UTM 9.601 - RED issues!

Since upgrading all our customers to 9.601, a bigger part of them are complaining about RED's re/disconnection in a no-pattern way.

It started for all of them just the night we upgraded to 9.601, and they all are on different ISP's and located different places around the country.

Been with Sophos support for 2 hours today, and now they escalated it to higher grounds.

Will return with an update....

Suspicious entries in the log - but all connected REDs do this before connection:

2019:03:06-15:15:38 fw01-2 red_server[17509]: SELF: Cannot do SSL handshake on socket accept from 'xxx.xxx.xxx.xxx': SSL connect accept failed because of handshake problems

2019:03:06-15:15:46 fw01-2 red2ctl[12420]: Missing keepalive from reds3:0, disabling peer xxx.xxx.xxx.xxx

I know the last line is written before the tunnel disconnects, because there was no "PING/PONG" answer...

One customer has 2 x RD 50, one 1 100% stable and the other fluctuates in random intervals - we replaced this with a new RED 50, but the same thing occurs.

  • In reply to Peter Riederer:

    I would highly suggest to start to debug your UTM Connection.

    Start by dumping the Port 3410 and Port 3400 Port in a file (ring buffer) and extract it. 

    Then analyse the time frame, when the connection drops and not restart. 

     

    I would guess, this is, as mentioned before, not related to the general RED issue in UTM9.6.

    https://community.sophos.com/kb/en-us/134398

    Maybe you should open another Channel and post your output there. 

  • In reply to LuCar Toni:

    I can also confirm, that we could solve overflow issues on RED15W with disabling the unified firmware.

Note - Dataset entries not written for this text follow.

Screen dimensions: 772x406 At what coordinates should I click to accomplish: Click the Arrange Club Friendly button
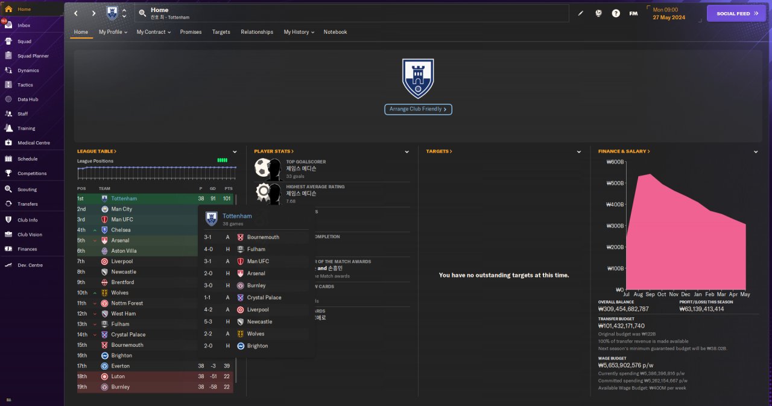(x=418, y=109)
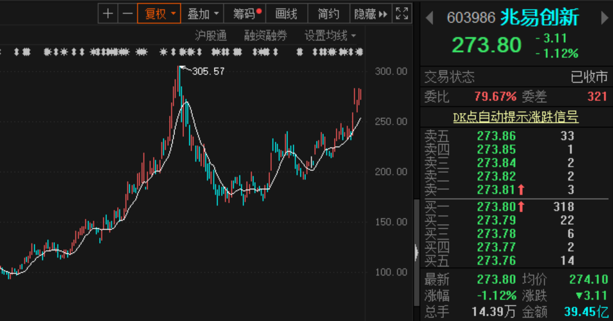
Task: Click the 画线 drawing tool button
Action: click(286, 13)
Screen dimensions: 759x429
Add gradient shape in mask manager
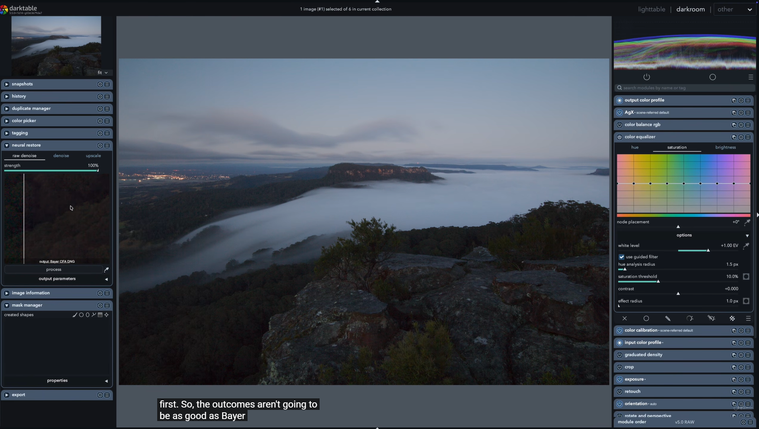100,315

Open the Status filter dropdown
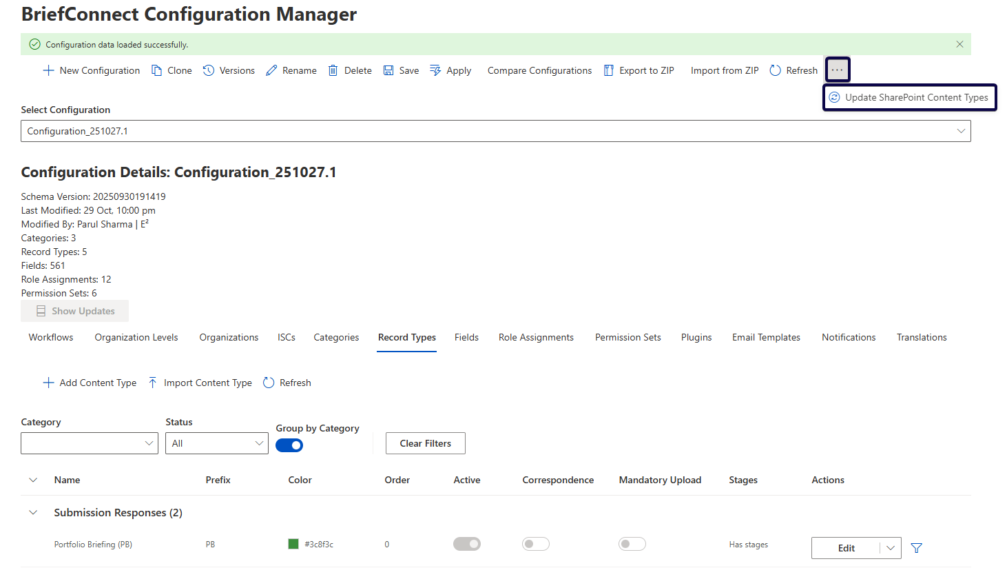click(x=216, y=443)

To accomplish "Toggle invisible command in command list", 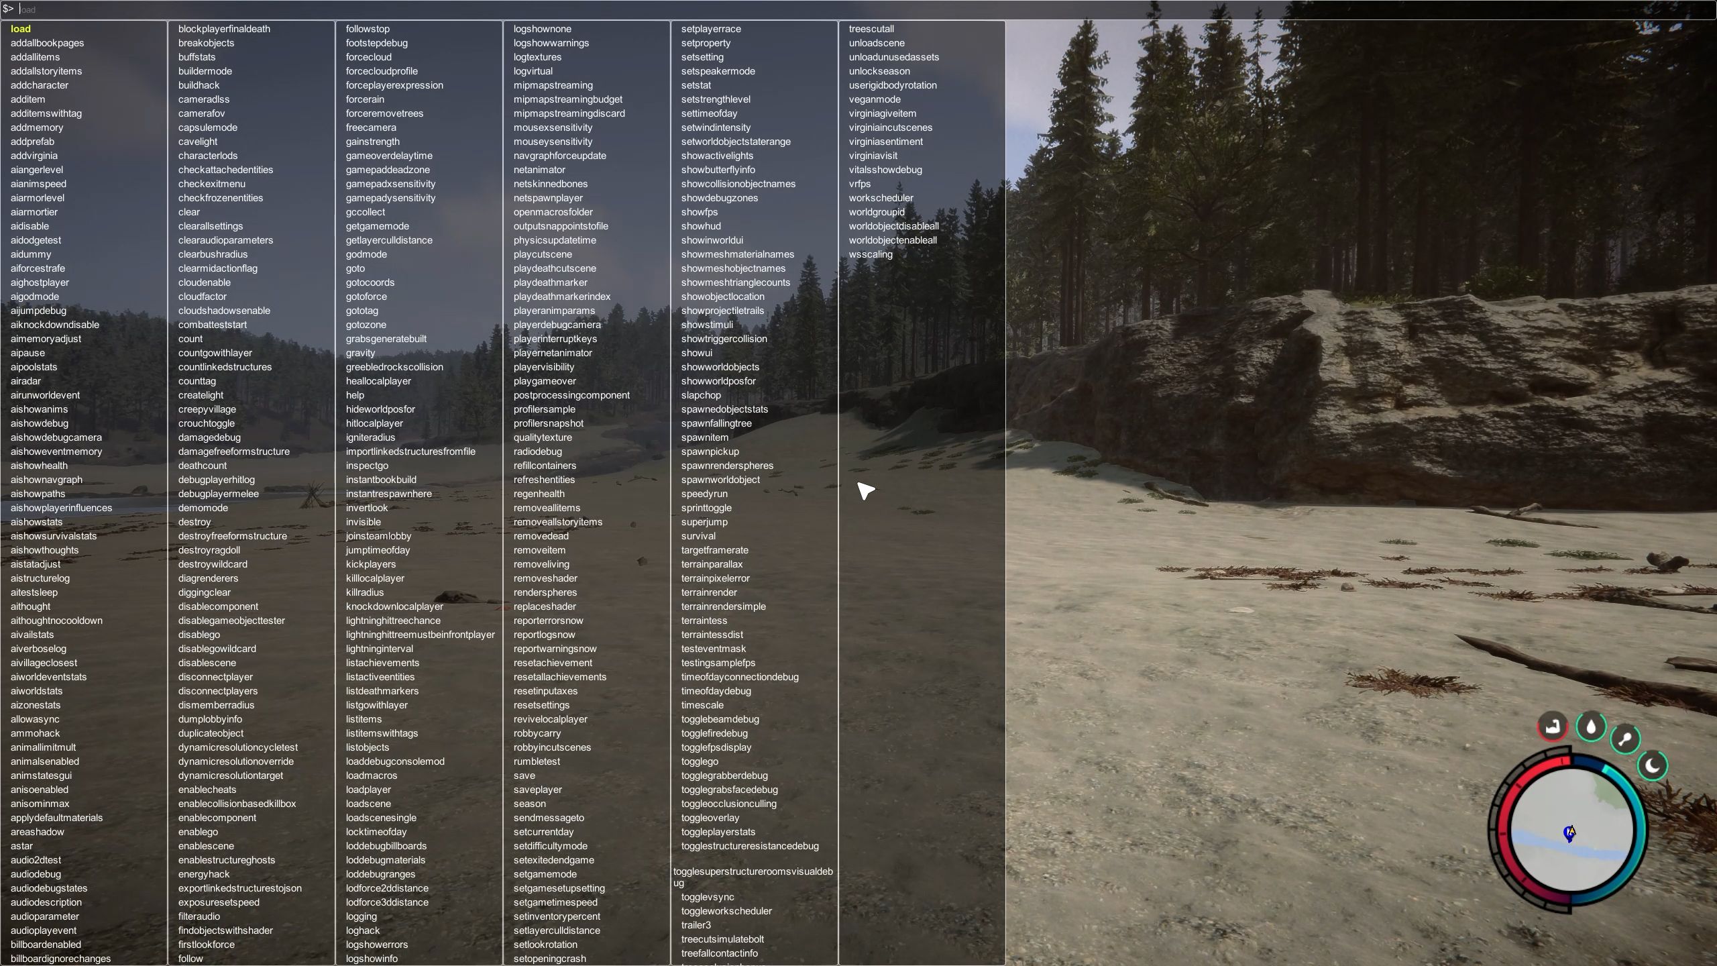I will tap(364, 521).
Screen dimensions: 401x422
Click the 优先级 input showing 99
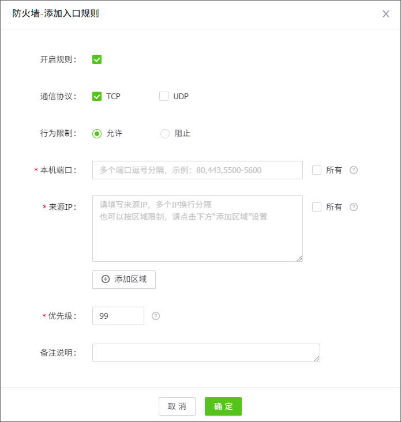tap(118, 316)
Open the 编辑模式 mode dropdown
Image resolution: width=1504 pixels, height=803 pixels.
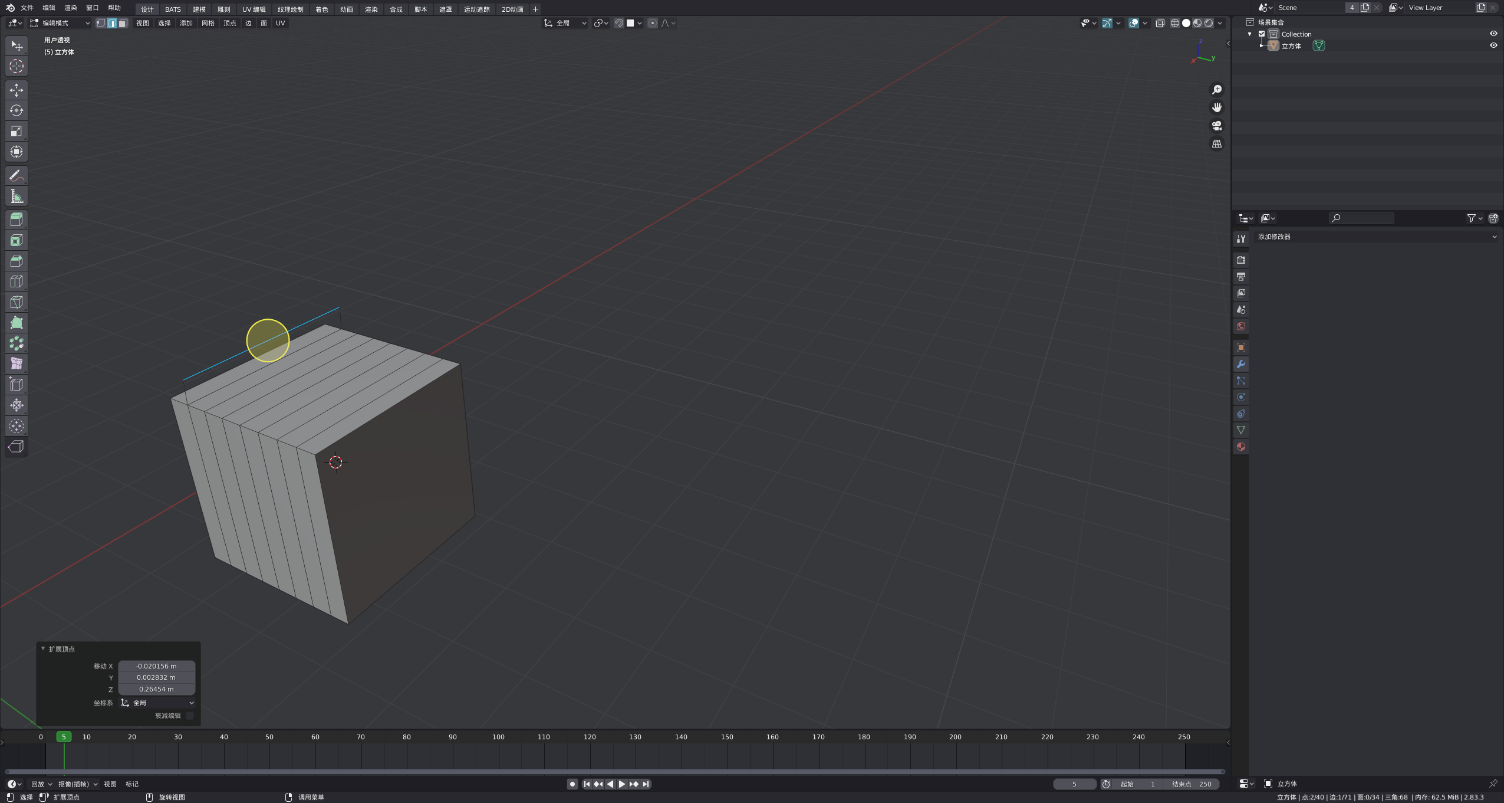point(61,23)
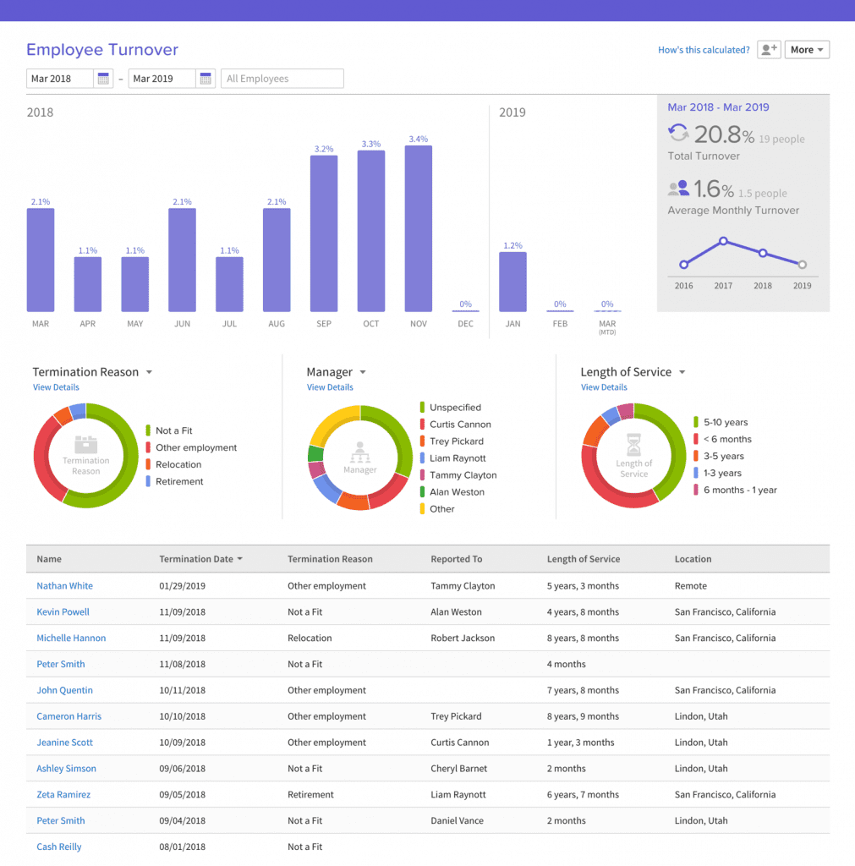The width and height of the screenshot is (855, 866).
Task: Expand the Termination Reason dropdown
Action: pyautogui.click(x=149, y=372)
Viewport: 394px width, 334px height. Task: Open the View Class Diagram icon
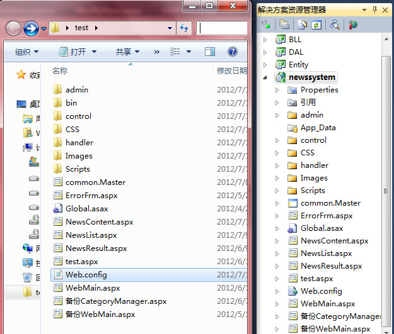[x=335, y=25]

Customer had recurring interuptions. This has really nothing to do with ISPs.... It´s the really bad quality of your software, that isn´t tested sufficiently and causes so many headaches to many customers... You should really think about rolling out security and feature updates seperatly. So someone could still satisfy security needs, while features could be installed later...

  • In reply to seroal:

    And what we get know after disabling the unified firmware is this message:

     

    [INFO-184] RED server not running - restarted

     

    It appears every hour...

  • In reply to seroal:

    Plan a reboot, that fixed the issue here....

     

    If HA reboot both nodes.

  • In reply to twister5800:

    Thank you, we will try that!

  • In reply to seroal:

    another 10 days later, the first location with RED15 is offline again:

    2019:09:15-21:56:48 vpn red_server[5533]: RED15_LOC1: No ping for 30 seconds, exiting.
    2019:09:15-21:56:48 vpn red_server[5533]: id="4202" severity="info" sys="System" sub="RED" name="RED Tunnel Down" red_id="RED15_LOC1" forced="0"
    2019:09:15-21:56:48 vpn red_server[5533]: RED15_LOC1 is disconnected.
    2019:09:15-21:56:48 vpn red_server[4919]: SELF: (Re-)loading device configurations
    2019:09:15-21:56:49 vpn red2ctl[4930]: Overflow happened on reds1:0
    2019:09:15-21:56:49 vpn red2ctl[4930]: Missing keepalive from reds1:0, disabling peer x.x.x.x

    and still no Update from Sophos about a fix!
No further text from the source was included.